Marcus Claudius Marcellus (died c. 148 BC) was Roman consul for the years 166 BC (together with Gaius Sulpicius Gallus), for 155 BC (with Publius Cornelius Scipio Nasica Corculum), and for 152 BC (with Lucius Valerius Flaccus).

==Family==

He is thought to be the son of Marcus Claudius Marcellus, consul in 196 BC and censor in 189 BC, making him the grandson of the famous Marcus Claudius Marcellus, the five-times consul who successfully fought against Hannibal.

==Career==

In 169 BC, he served as a praetor, being assigned to Hispania Citerior and Hispania Ulterior.

In 155 BC, he celebrated a triumph against the Apuani.

In 152 BC he assumed his third Consulship and replaced the previous Consul, Quintus Fulvius Nobilior, in his command against the Celtiberians in Spain. Having arrived with reinforcements, he negotiated the surrender of Ocilis and defeated the Nergobriges, before they and the other Celtiberian tribes of the Arevaci, the Belli, and the Titthi, sued for peace with Rome. Marcellus sent ambassadors back to the Senate in Rome, urging them to accept the peace proposals and end the long war in Spain. The Senate however, refused and began gathering a new army to be again sent to Spain the following year, appointing Lucius Licinius Lucullus, Consul-Elect for 151 BC, to replace Marcellus once his term as Consul expired.

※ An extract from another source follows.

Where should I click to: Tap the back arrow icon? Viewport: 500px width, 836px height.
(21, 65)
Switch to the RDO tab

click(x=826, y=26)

Upon learning of this, Marcellus nevertheless remained resolved to make peace in Spain and end the war before Lucullus' arrival. However, the Arevaci then attacked Nergobriga, the city of the Nergobriges, and broke the truce agreed with Marcellus. In retaliation, the Romans marched to besiege the Arevaci capital of Numantia; however, before the assault could begin, the Numantines re-opened negotiations for peace and, in a conference with Marcellus, the Numantine leader, Litenno, offered to make peace with Rome on behalf of the Arevaci, Belli and Titthi. Delighted, Marcellus accepted the offer and, the tribes having handed over the required hostages and money as guarantees that they would not break their promise, concluded the war in Spain before Lucullus and his army arrived.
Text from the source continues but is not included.